• **Trecho do texto**:

>>>>

Será que é verdade que a vida não nos ofereceu mais que a possibilidade de fazermos filhos? – daí o termo romano, extremamente preconceituoso na sua origem, proletário, aquele que só detém a sua incontável prole e nada mais. Se é verdade, então é preciso responder que nossos filhos e tudo o mais que somos capazes de produzir por nós mesmo são o que de mais precioso temos, pois com eles somamos saberes e disposição, experiências de lutas e expectativas de transformações mais radicais, teoria e prática revolucionária.

Podemos derrotar os conservadores e reacionários, desde que recusemos as acusações de crimes que nos querem infligir, desde que entendamos que por trás da criminalização das lutas está uma tentativa desesperada de impedir que a história aconteça, que o presente se descongele, que o mundo mude a nosso favor, que passe a ser um mundo comum em possibilidades de desenvolvimento dos seres comuns. Daí a temos a expressão mundo comunista, de seres comuns, sem hierarquias prévias, sem as camisas de força da divisão social do trabalho entre classes – e não entre aptidões e potencialidades.

<<<<

• **Conjunto de dados**:
>>>>

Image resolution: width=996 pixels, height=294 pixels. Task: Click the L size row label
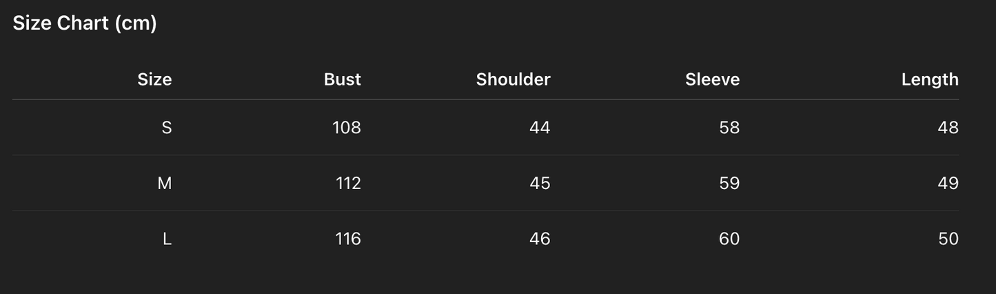coord(167,239)
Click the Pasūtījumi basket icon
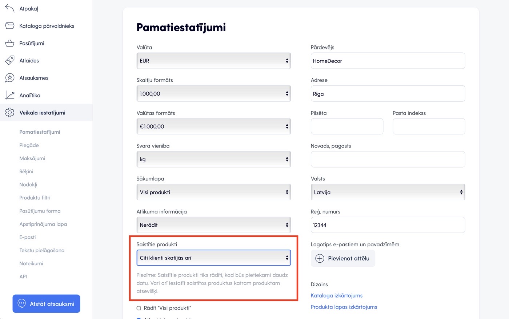 (x=10, y=43)
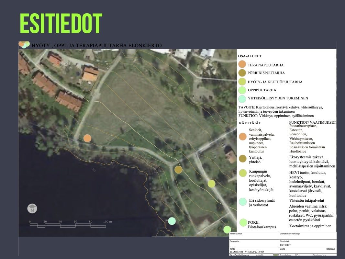345x259 pixels.
Task: Click the yellow-green marker on the map road
Action: tap(211, 184)
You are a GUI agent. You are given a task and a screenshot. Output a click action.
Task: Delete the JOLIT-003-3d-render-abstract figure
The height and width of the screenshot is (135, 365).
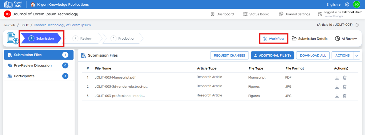pyautogui.click(x=345, y=87)
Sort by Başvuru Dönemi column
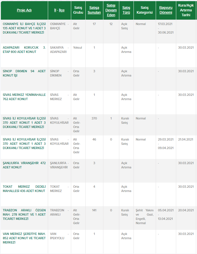Screen dimensions: 197x254 [x=166, y=10]
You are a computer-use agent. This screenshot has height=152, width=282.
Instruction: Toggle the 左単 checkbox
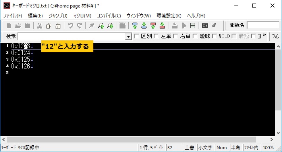156,36
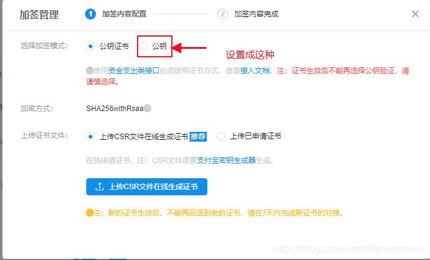Click the help icon beside SHA256withRsa
This screenshot has width=430, height=260.
[x=147, y=109]
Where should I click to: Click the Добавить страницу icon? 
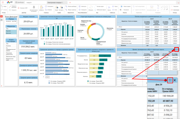click(x=42, y=7)
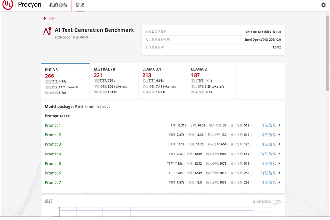Click the chevron arrow for Prompt 7

279,182
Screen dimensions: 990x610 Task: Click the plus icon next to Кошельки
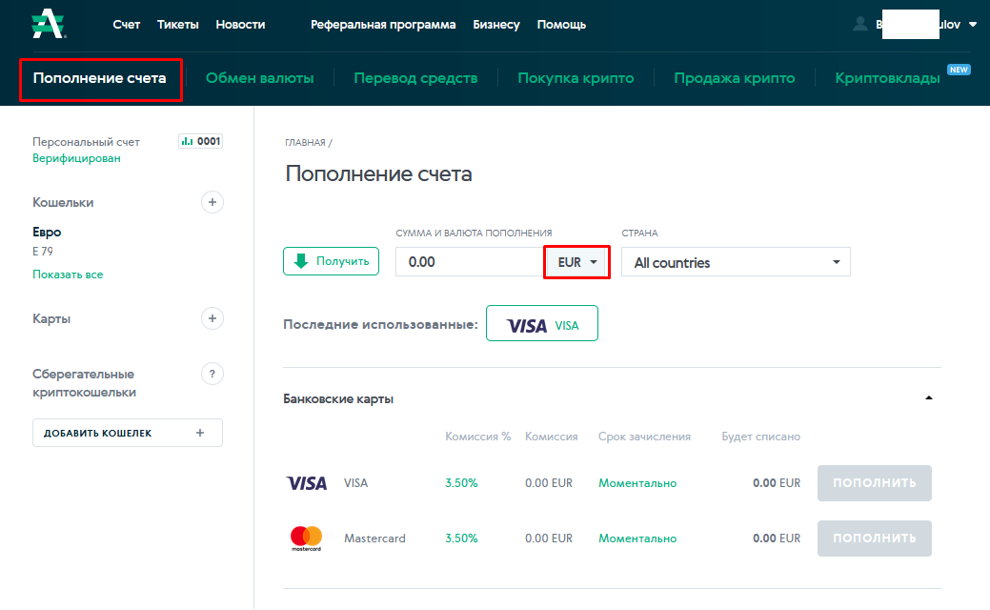212,202
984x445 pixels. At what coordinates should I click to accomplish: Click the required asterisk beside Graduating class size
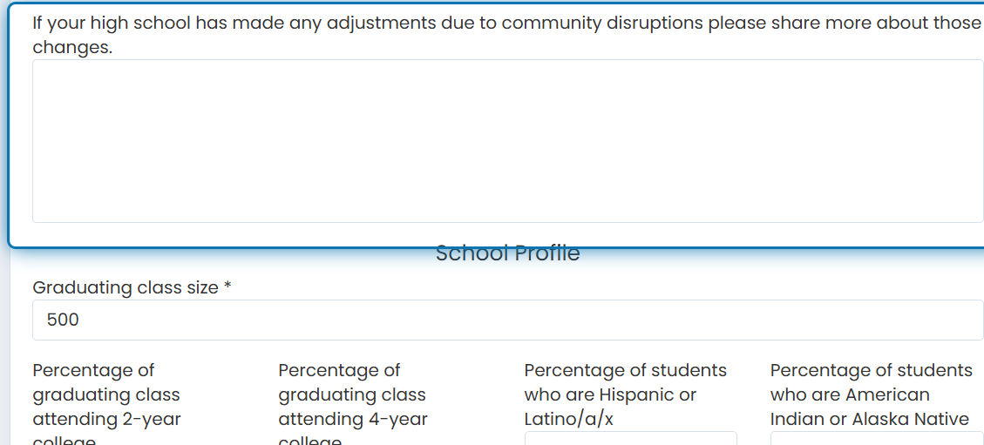pos(227,287)
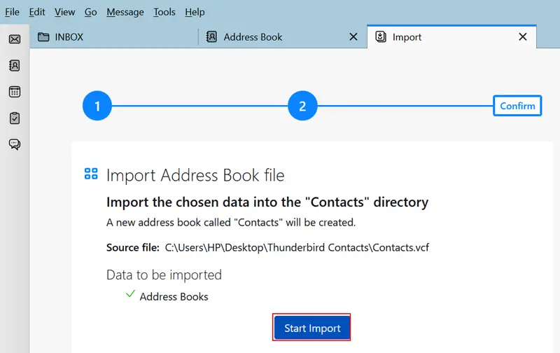Open the Tools menu
Screen dimensions: 560x353
click(165, 12)
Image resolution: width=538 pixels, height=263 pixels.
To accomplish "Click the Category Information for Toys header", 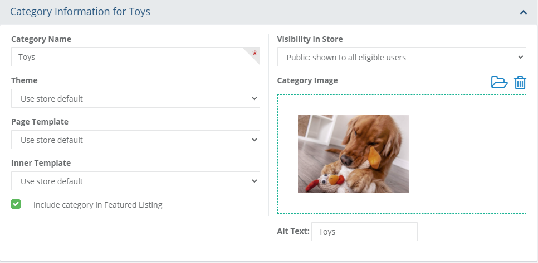I will tap(80, 12).
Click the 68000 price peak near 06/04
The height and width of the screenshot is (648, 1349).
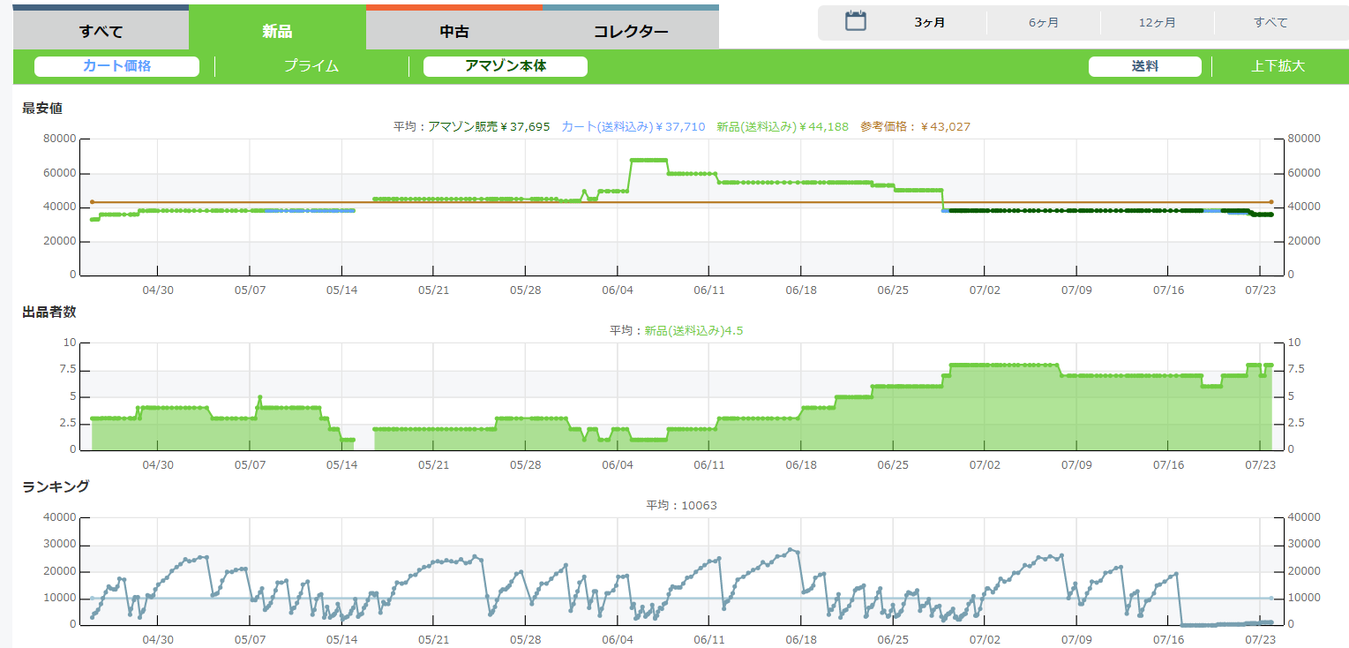(x=648, y=160)
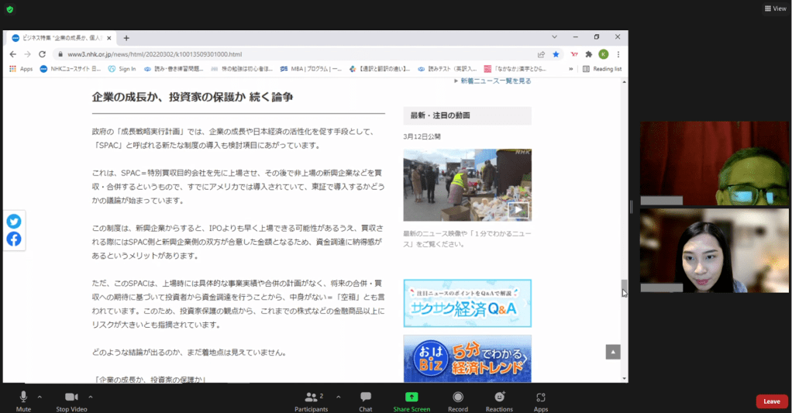Screen dimensions: 792x413
Task: Click the green Share Screen button
Action: [411, 399]
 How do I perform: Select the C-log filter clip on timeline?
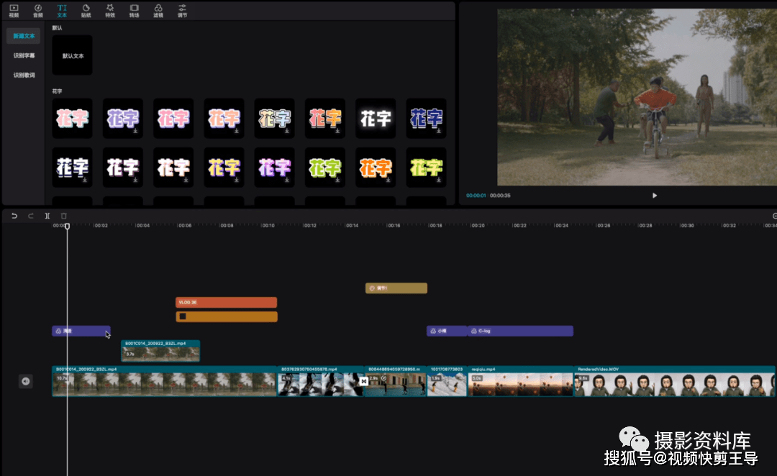520,331
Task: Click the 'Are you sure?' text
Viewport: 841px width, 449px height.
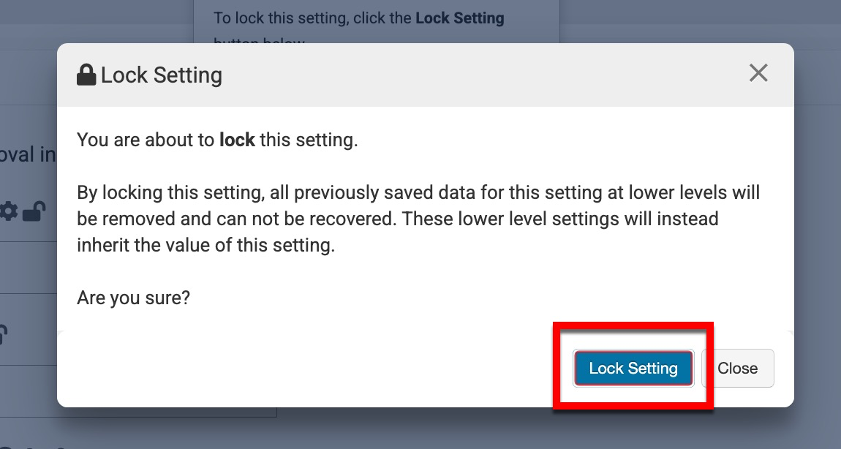Action: (134, 298)
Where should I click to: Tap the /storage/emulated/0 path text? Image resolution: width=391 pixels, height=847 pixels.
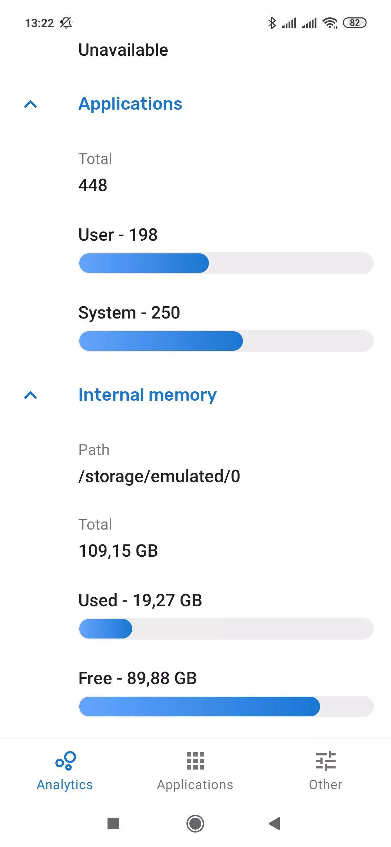click(159, 476)
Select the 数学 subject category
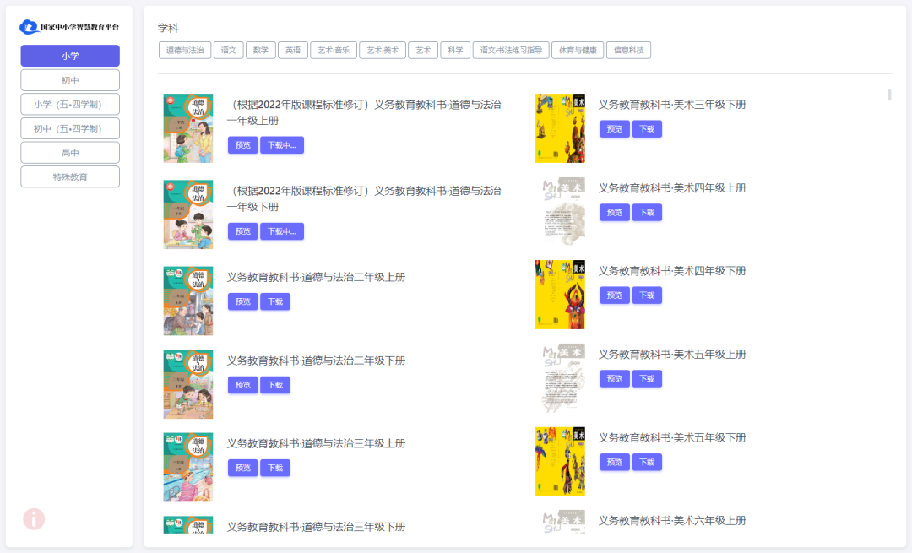This screenshot has height=553, width=912. 261,50
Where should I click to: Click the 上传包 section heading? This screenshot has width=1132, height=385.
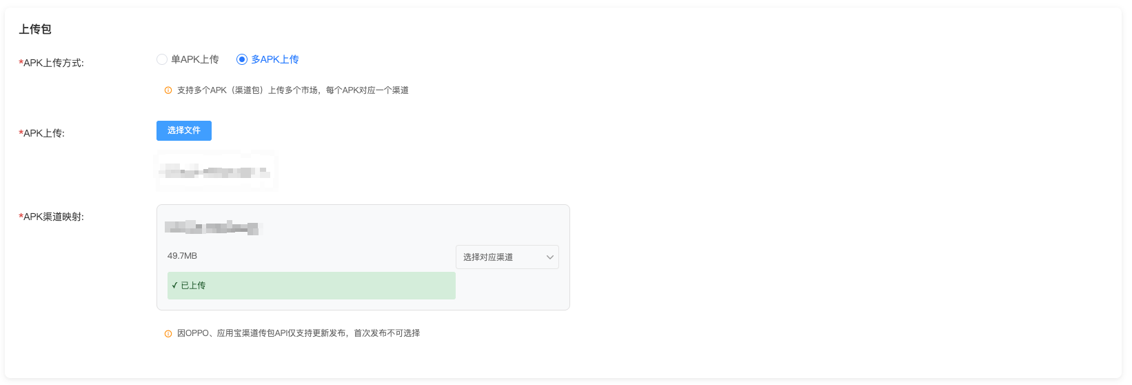click(35, 29)
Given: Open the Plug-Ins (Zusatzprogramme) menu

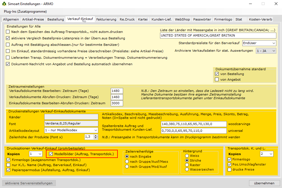Looking at the screenshot, I should coord(25,12).
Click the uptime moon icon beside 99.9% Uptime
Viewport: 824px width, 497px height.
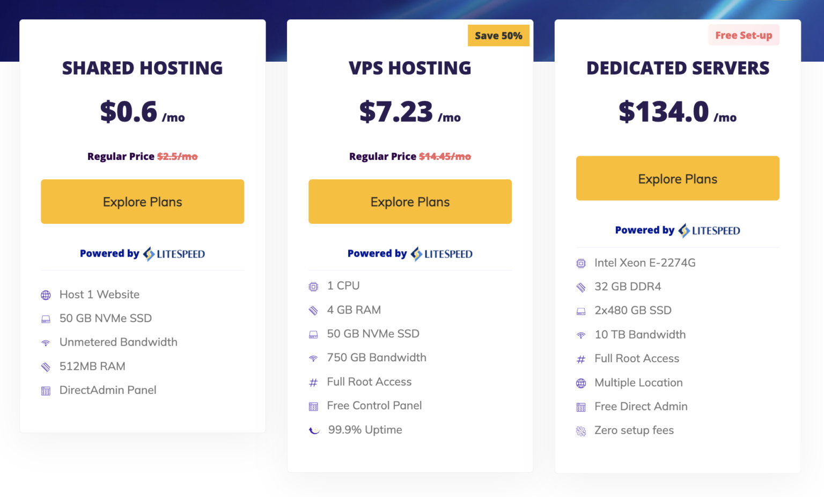pos(314,429)
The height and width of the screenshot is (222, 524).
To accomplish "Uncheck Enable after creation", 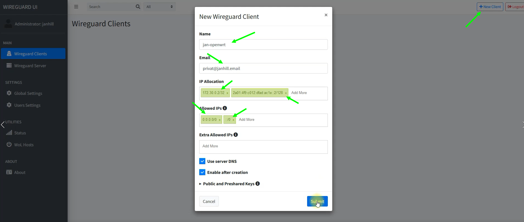I will (x=202, y=172).
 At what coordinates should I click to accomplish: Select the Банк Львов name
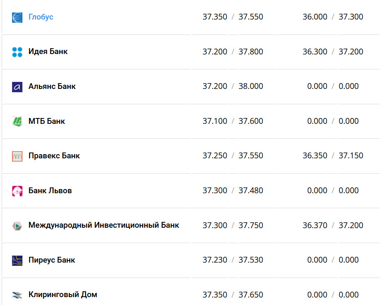click(50, 191)
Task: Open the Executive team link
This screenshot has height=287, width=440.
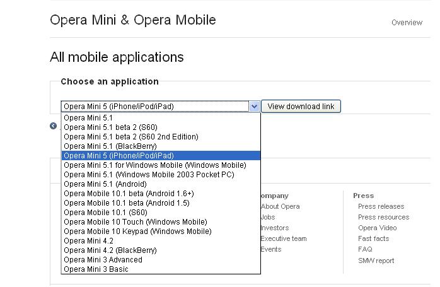Action: click(284, 238)
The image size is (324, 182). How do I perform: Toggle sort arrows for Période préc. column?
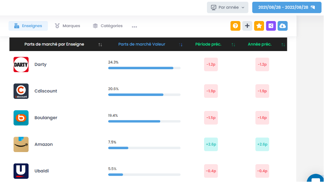233,45
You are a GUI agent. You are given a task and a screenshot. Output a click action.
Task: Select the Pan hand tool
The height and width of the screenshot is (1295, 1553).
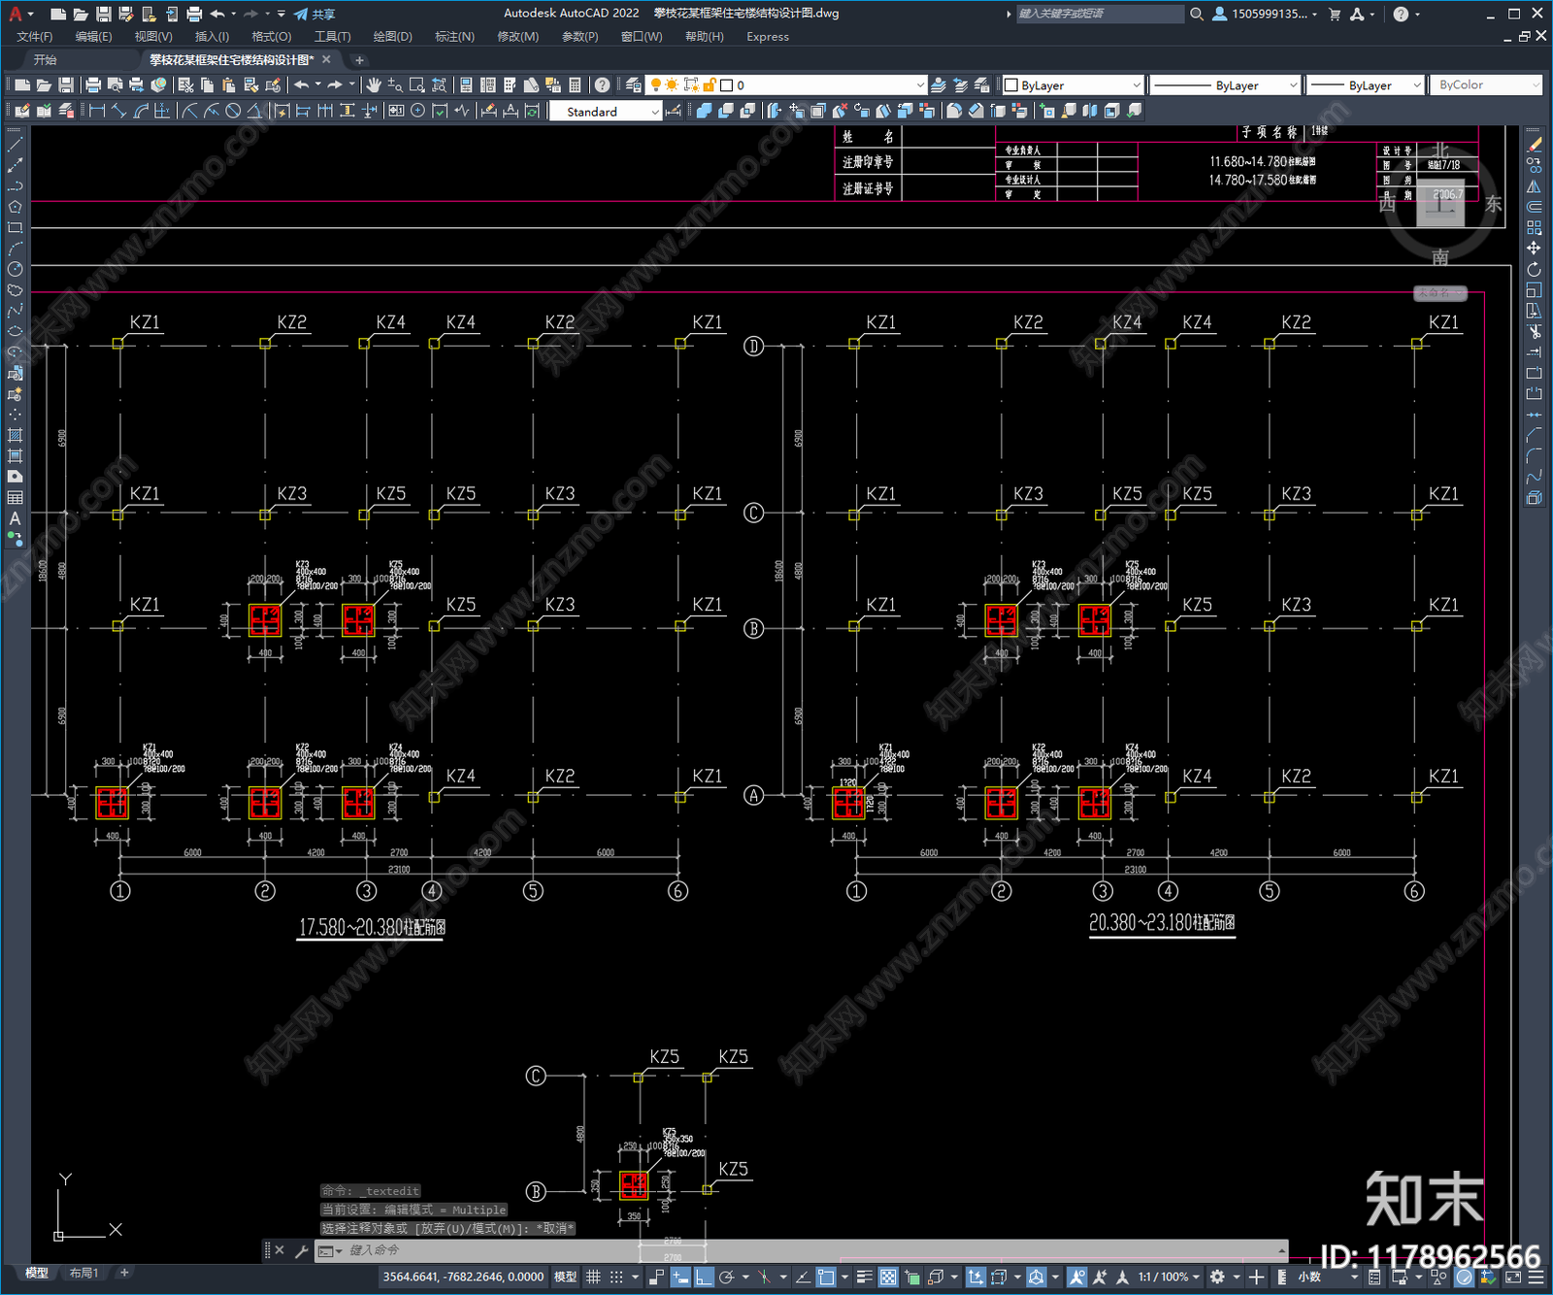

<<<<

• **Tarefas**:
1. Extraia do texto sobre a luta revolucionária tudo o que vai de "Será que é verdade" até "e prática revolucionária.".
2. Liste o que, no texto sobre a luta revolucionária, a tentativa por trás da criminalização das lutas quer impedir.
3. Por favor, prossiga com o texto sobre a luta revolucionária a partir de onde ele termina.

• **Respostas das tarefas**:
1.
Será que é verdade que a vida não nos ofereceu mais que a possibilidade de fazermos filhos? – daí o termo romano, extremamente preconceituoso na sua origem, proletário, aquele que só detém a sua incontável prole e nada mais. Se é verdade, então é preciso responder que nossos filhos e tudo o mais que somos capazes de produzir por nós mesmo são o que de mais precioso temos, pois com eles somamos saberes e disposição, experiências de lutas e expectativas de transformações mais radicais, teoria e prática revolucionária.

2.
- que a história aconteça
- que o presente se descongele
- que o mundo mude a nosso favor
- que o mundo passe a ser um mundo comum em possibilidades de desenvolvimento dos seres comuns

3.
O proletariado já carrega consigo este projeto. Ele é ao mesmo tempo uma classe e uma não-classe. Só tem os seus grilhões a perder. O proletariado é o agente do litígio que problematiza radicalmente o modo de produzir e administrar as coisas.

O capitalismo foi revolucionário desenvolvendo as forças produtivas à enésima potência, por isso lhes agradecemos, mas agora nos dêem licença, senhores capitalistas, que é preciso criar outro mundo, onde as condições de vida de todos sejam efetivamente asseguradas, e possamos migrar para outros problemas coletivos que não estes gerados pelas indústrias da fome, da doença e da ignorância.

É claro, a atual crise afeta muito diretamente a nossa capacidade de dizermos e difundirmos estas verdades, afeta a nossa capacidade de nos conhecermos, de nos reconhecermos e de deslocarmos a roda da história, deslocando-nos do papel subalterno que nos prepararam e do qual se esforçam para provar que é o único papel possível.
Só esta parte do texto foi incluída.